■ SOURCE DOCUMENT ■
-=-=-=-=-

About the conference

Bringing together research with policy, practice and networking events

The 2017 Water and Health Conference: Where Science Meets Policy, organized by The Water Institute at UNC, considered drinking water supply, sanitation, hygiene and water resources in both the developing and developed worlds with a strong public health emphasis.

Conference Themes

  • Climate resilience
  • WaSH and gender
  • Drinking water safety
  • Addressing disparities in WaSH: Rural, peri-urban, and indigenous populations
  • WaSH in non-household settings
  • From evidence to action

Recordings

Plenary Panel: Understanding Baselines, Indicators and Hurdles to Achieving the SDGs

In partnership with the World Health Organization and UNICEF, we will convene a high-level panel discussion to examine the implications of the baseline numbers published in the 2017 Joint Monitoring Programme report, the first post-MDG assessment. The panel will analyze what steps the WaSH community must take to reach the agreed targets by 2030.

Panelists:

  • Brian Arbogast, director of the Bill & Melinda Gates Foundation
  • Catarina de Albuquerque, executive chair of the Sanitation and Water for All Partnership
  • Rick Johnston, technical officer, WHO/UNICEF Joint Monitoring Programme
  • Wro Frenesh Mekuria, state minister for Ethiopia’s Water Supply and Sanitation Sector
  • Param Iyer, secretary of India’s Drinking Water and Sanitation Ministry
  • Luis Simas, head of Drinking Water Quality in Portugal
  • Tom Slaymaker, senior statistics and monitoring specialist, UNICEF

Panel: Building Resilient Communities to Withstand Increasing Extreme Weather Events’ Impact on the Global Water Crisis

As global temperatures rise, evidence suggests that extreme weather events will affect populations worldwide, with the health of poor and marginalized communities disproportionately impacted. This panel will focus on linkages between environmental health and human health in the context of climate change and global urbanization, and explore what can be done to strengthen and build communities’ water and sanitation systems to achieve SDGs 6.1 and 6.2. Moderated by John Matthews, coordinator for the Alliance for Global Water Adaptation.

-=-=-=-=-

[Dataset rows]
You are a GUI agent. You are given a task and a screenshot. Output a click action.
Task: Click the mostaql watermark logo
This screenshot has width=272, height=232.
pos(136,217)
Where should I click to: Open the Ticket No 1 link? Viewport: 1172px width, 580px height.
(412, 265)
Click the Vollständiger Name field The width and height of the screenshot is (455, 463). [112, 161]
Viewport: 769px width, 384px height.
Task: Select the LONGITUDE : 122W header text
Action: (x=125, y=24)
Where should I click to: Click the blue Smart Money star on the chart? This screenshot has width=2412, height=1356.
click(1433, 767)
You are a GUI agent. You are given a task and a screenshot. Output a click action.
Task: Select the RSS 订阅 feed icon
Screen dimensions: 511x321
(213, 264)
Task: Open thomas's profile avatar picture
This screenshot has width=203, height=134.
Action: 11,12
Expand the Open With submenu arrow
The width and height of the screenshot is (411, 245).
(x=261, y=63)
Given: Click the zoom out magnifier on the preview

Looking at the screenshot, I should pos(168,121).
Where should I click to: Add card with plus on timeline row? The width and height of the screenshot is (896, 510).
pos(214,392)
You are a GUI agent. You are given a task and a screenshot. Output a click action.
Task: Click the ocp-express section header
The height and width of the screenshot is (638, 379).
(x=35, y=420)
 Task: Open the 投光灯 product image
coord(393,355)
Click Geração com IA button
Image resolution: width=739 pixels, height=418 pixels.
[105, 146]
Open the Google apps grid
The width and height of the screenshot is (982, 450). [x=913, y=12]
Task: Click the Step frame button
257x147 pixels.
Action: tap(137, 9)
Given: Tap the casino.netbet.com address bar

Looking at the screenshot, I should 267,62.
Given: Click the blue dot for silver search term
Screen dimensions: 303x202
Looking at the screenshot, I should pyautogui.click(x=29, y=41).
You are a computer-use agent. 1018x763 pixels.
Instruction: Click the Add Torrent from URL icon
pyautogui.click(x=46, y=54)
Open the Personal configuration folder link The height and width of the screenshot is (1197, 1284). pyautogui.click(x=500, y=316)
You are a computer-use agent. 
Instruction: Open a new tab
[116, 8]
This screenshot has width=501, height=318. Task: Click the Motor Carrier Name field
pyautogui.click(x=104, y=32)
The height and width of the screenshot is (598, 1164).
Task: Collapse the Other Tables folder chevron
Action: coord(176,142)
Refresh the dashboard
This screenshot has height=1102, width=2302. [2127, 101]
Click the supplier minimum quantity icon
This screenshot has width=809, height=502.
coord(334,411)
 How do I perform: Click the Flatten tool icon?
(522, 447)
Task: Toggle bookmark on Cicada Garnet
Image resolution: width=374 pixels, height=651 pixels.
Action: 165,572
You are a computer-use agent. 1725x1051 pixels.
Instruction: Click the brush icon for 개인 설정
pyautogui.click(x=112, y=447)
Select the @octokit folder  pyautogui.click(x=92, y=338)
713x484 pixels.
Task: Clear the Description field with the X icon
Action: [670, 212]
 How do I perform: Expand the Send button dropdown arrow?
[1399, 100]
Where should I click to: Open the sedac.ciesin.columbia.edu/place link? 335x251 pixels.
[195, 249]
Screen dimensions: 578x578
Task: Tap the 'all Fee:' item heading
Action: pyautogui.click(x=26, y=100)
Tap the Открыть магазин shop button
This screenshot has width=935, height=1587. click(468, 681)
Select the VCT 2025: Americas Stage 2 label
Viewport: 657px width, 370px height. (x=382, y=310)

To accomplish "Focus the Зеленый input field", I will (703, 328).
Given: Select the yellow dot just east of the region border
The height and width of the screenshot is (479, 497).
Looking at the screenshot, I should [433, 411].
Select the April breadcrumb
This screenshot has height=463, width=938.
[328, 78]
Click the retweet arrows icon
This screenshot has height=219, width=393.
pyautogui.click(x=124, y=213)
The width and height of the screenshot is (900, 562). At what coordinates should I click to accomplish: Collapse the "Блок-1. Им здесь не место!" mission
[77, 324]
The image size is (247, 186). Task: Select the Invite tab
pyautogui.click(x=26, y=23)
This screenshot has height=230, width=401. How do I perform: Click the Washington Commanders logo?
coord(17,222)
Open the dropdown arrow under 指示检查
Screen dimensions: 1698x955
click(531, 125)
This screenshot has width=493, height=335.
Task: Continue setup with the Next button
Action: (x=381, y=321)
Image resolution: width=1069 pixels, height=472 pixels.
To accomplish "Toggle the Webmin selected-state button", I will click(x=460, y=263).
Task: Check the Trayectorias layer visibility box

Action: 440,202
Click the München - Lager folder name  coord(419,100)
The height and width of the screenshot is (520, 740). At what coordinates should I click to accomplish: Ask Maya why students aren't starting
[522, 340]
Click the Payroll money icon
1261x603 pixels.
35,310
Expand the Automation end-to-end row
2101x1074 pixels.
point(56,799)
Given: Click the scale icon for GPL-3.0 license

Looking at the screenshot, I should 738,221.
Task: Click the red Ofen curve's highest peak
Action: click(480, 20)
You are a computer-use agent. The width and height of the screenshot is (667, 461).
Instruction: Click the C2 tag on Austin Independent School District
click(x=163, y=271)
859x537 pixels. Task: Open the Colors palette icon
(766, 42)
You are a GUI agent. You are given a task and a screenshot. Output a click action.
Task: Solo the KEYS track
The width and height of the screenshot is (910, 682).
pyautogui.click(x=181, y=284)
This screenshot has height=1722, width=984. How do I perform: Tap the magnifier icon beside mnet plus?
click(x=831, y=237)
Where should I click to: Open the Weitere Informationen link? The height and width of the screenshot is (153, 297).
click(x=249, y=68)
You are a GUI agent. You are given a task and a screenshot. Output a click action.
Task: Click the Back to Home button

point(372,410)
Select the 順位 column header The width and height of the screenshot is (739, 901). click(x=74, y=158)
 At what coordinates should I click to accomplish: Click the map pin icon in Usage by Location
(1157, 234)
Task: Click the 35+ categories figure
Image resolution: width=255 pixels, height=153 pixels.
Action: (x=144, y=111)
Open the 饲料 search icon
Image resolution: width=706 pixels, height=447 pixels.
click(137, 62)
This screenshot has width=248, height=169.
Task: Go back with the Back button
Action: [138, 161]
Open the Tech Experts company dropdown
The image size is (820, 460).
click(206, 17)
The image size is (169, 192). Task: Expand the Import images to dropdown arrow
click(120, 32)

-=-=-=-=-

■ WHAT THIS EXERCISE ASKS ■
A – According to the conference page, which organization organized the 2017 Water and Health Conference?
B – Using the conference page, decide whether each statement agrees with it, answering yes or no and quoting the words that decide it. (i) The plenary panel on baselines and indicators was convened in partnership with the World Health Organization and UNICEF. (ii) John Matthews moderated the plenary panel on baselines, indicators and hurdles to achieving the SDGs. (iii) The 2017 Joint Monitoring Programme report was the first post-MDG assessment.
C – Set down, word for word, the stretch of the conference page from "As global temperatures" through "Global Water Adaptation.".

■ ANSWER LIST ■
A – The Water Institute at UNC

B –
(i) Yes: "In partnership with the World Health Organization and UNICEF, we will convene a high-level panel discussion"
(ii) No: "Moderated by John Matthews, coordinator for the Alliance for Global Water Adaptation." This sentence belongs to the panel on building resilient communities, not to the plenary panel.
(iii) Yes: "the 2017 Joint Monitoring Programme report, the first post-MDG assessment"

C –
As global temperatures rise, evidence suggests that extreme weather events will affect populations worldwide, with the health of poor and marginalized communities disproportionately impacted. This panel will focus on linkages between environmental health and human health in the context of climate change and global urbanization, and explore what can be done to strengthen and build communities’ water and sanitation systems to achieve SDGs 6.1 and 6.2. Moderated by John Matthews, coordinator for the Alliance for Global Water Adaptation.